Cost Efficiency: The Real Game-Changer
Let’s talk numbers.
According to Nazarov, blockchain-based compliance solutions could reduce the cost of compliance processes by 5x to 10x. That’s not just incremental; it’s transformative.
Why? Because in finance, cost structure defines competitiveness.
If it’s ten times cheaper for a European bank to issue a tokenized bond with built-in compliance vs. using their traditional custodian and legal frameworks, they will eventually make the switch, not for ideological reasons, but economic ones.
Lower compliance costs also mean new markets open up. Micro-financing, cross-border lending, and niche investment products become viable when costs are no longer prohibitive.
Challenges Ahead: Regulation, Adoption, and Trust
Of course, no new infrastructure comes without hurdles.
Chainlink’s ACE will need to gain regulatory acceptance across multiple jurisdictions. It must win the trust of legacy players who have built their businesses around centralized gatekeeping. And it must prove it can scale without breaking, especially when billions are on the line.
There’s also the question of transparency. As compliance becomes modular and code-based, how can institutions ensure the logic is legally enforceable and up to date with evolving laws?
Chainlink may need to partner with regulators and legal tech platforms to make ACE auditable and certifiable—a necessary step for full institutional buy-in.
Looking Ahead: A Blockchain Future Institutions Can Trust
Despite the challenges, the writing is on the wall.

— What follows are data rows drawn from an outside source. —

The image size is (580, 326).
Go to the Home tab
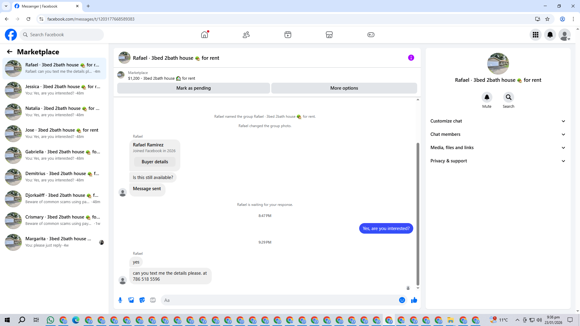(205, 35)
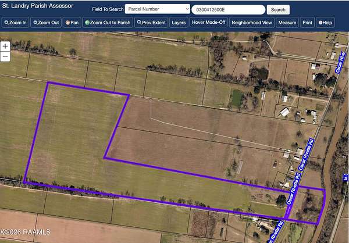Screen dimensions: 349x243
Task: Click the Search button
Action: [x=278, y=9]
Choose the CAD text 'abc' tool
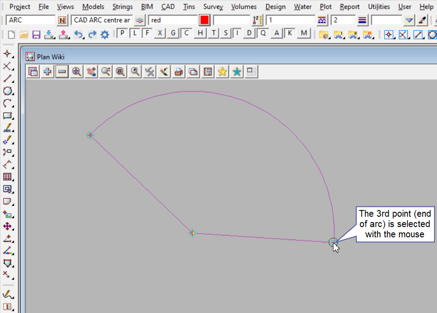The image size is (437, 313). click(x=7, y=128)
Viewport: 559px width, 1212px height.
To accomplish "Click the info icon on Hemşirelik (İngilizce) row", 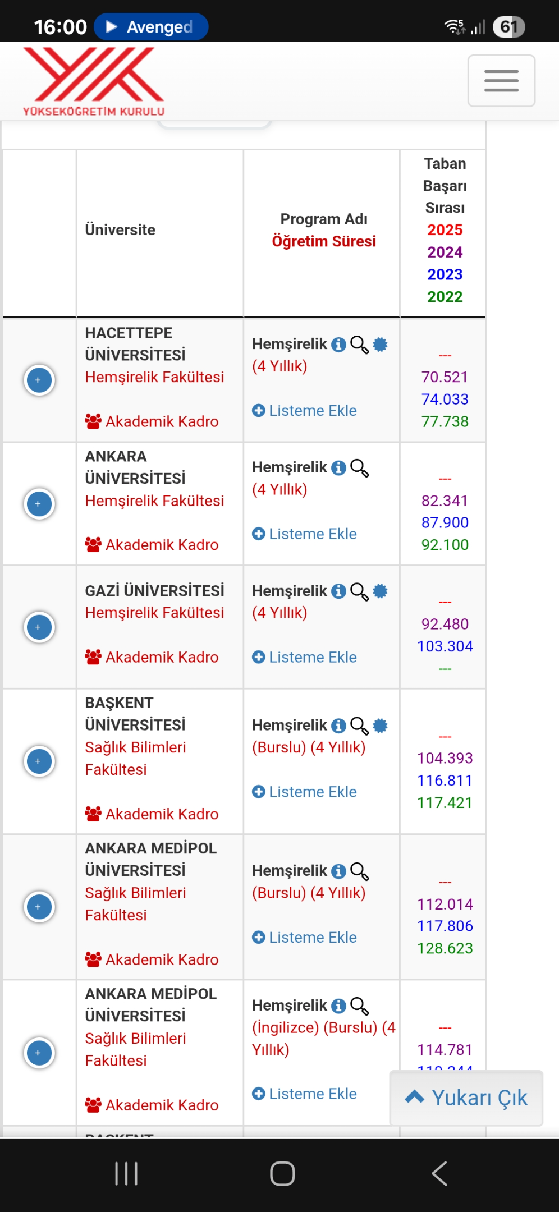I will [x=338, y=1006].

The future of finance will not be built on Excel spreadsheets and PDF documents emailed between compliance teams. It will be programmatic, interoperable, and lightning-fast. Blockchain-native compliance frameworks like ACE are not just better; they’re inevitable.
Nazarov’s message is simple: let’s stop asking institutions to bend to blockchain. Let’s meet them halfway with tools that respect their constraints while unlocking the full power of decentralization.
If Chainlink succeeds in building the ACE framework into the bedrock of RWA tokenization and institutional DeFi, it won’t just be another protocol; it could be the compliance engine of the next financial era.